The device basically works on a “sort-reduce” algorithm which uses flash as the primary storage source: waste. The algorithm takes all direct access requests and sorts them in sequentially by identifiers, which demonstrate the goal of the request- for example, grouping together all updates for node A, all for node B, and so on. Flash would then be able to access kilobyte-sized chunks of thousands of requests, making it undeniably productive.

In order to save processing power and bandwidth, the algorithm characterizes the data into different small groups. Whenever the algorithm notes matching identifiers, it sums those into a single data packet — such as A1 and A2 becoming A3. It continues doing so, creating increasingly smaller packets of data with matching identifiers, until it produces the smallest possible packet to sort. This drastically reduces the number of duplicate requests to access.
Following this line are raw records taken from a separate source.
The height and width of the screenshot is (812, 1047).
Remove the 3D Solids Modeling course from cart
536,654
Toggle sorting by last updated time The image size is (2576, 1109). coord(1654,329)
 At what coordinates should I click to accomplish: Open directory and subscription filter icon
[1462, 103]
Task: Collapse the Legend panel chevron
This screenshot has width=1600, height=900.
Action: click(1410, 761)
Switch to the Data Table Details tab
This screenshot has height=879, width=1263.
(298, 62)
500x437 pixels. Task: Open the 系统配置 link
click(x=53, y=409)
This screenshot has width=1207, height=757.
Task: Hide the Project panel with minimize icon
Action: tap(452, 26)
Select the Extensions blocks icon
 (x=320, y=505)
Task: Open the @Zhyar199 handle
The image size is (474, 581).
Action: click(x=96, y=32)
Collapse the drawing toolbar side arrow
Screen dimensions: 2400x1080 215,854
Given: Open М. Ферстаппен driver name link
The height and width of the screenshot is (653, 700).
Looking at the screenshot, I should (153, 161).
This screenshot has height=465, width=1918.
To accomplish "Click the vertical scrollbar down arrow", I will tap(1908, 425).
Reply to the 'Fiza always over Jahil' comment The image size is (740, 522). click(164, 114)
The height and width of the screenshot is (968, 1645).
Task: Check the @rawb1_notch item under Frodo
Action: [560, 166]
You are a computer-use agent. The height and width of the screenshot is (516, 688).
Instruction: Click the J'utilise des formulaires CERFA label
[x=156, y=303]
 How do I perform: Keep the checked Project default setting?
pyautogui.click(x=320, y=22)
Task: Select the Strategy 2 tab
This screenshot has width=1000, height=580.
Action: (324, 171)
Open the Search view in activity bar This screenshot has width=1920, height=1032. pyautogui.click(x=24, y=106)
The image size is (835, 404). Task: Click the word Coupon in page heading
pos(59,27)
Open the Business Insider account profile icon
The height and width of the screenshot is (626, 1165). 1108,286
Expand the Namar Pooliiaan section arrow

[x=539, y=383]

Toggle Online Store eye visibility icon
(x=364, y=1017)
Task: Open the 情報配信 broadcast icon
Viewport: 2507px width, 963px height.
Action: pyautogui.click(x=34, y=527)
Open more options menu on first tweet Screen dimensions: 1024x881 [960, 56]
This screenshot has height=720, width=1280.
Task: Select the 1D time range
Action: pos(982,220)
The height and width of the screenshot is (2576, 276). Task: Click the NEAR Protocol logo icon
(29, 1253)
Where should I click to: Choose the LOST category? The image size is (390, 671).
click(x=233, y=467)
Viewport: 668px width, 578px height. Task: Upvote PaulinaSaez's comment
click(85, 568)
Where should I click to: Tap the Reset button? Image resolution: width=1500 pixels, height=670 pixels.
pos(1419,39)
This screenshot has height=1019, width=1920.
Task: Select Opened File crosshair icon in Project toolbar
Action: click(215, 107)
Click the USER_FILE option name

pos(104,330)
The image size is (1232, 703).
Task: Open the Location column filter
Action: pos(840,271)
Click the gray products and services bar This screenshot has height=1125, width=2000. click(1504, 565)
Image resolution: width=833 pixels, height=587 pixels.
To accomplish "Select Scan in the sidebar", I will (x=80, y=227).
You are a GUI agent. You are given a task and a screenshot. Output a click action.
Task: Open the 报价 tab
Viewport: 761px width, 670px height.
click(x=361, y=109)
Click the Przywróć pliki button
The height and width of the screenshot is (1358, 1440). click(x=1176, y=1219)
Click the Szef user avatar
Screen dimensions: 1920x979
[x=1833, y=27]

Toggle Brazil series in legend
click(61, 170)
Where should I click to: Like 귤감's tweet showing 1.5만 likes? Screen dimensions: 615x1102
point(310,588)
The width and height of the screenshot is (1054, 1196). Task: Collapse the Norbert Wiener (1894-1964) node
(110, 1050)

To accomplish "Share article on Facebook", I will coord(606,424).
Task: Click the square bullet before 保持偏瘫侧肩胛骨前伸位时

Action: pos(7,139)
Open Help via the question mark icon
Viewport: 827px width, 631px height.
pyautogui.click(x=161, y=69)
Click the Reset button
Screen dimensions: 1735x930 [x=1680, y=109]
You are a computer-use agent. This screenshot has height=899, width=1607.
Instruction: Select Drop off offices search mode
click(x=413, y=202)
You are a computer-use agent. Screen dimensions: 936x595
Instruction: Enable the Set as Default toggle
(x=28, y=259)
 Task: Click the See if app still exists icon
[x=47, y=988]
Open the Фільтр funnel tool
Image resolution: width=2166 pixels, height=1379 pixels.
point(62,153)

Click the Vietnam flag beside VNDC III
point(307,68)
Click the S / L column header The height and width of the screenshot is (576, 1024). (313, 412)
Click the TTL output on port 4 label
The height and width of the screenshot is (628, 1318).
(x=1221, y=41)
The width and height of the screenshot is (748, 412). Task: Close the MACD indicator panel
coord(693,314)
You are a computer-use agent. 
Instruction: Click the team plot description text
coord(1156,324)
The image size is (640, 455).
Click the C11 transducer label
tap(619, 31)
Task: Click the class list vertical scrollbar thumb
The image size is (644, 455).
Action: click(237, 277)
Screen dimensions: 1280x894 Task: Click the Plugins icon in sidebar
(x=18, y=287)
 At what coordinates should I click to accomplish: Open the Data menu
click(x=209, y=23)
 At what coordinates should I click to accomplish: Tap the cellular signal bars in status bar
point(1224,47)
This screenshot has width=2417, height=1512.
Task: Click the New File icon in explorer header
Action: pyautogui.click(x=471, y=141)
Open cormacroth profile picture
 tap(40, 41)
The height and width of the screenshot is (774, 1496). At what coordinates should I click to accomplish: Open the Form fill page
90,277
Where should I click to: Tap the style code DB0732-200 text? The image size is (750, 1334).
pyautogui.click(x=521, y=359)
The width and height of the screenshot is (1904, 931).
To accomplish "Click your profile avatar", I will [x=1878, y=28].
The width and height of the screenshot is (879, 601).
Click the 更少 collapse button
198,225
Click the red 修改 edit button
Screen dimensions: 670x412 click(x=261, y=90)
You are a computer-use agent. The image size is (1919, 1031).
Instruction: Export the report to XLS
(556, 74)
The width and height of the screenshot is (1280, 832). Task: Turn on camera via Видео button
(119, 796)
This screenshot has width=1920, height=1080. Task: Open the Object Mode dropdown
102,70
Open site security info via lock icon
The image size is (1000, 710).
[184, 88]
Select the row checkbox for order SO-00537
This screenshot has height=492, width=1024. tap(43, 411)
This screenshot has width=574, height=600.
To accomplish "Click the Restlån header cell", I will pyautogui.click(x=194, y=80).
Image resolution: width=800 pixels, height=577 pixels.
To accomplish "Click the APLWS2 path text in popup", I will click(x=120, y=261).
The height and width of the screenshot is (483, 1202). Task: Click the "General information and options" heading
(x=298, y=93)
The device is also composed of an accelerator that acts as a midway point between the host and flash chips, executing all computation for the algorithm.

Arvind said, “Accelerators are supposed to help the host computer, but we’ve come so far [with the computations] that the host becomes unimportant.”

Keshav Pingali, a professor of computer science at the University of Texas at Austin said, “The MIT work shows a new way to perform analytics on very large graphs: Their work exploits flash memory to store the graphs and exploits ‘field-programmable gate arrays’ [custom integrated circuits] in an ingenious way to perform both the analytics and the data processing required to use flash memory effectively.”

The paper is being presented at the International Symposium on Computer Architecture (ISCA).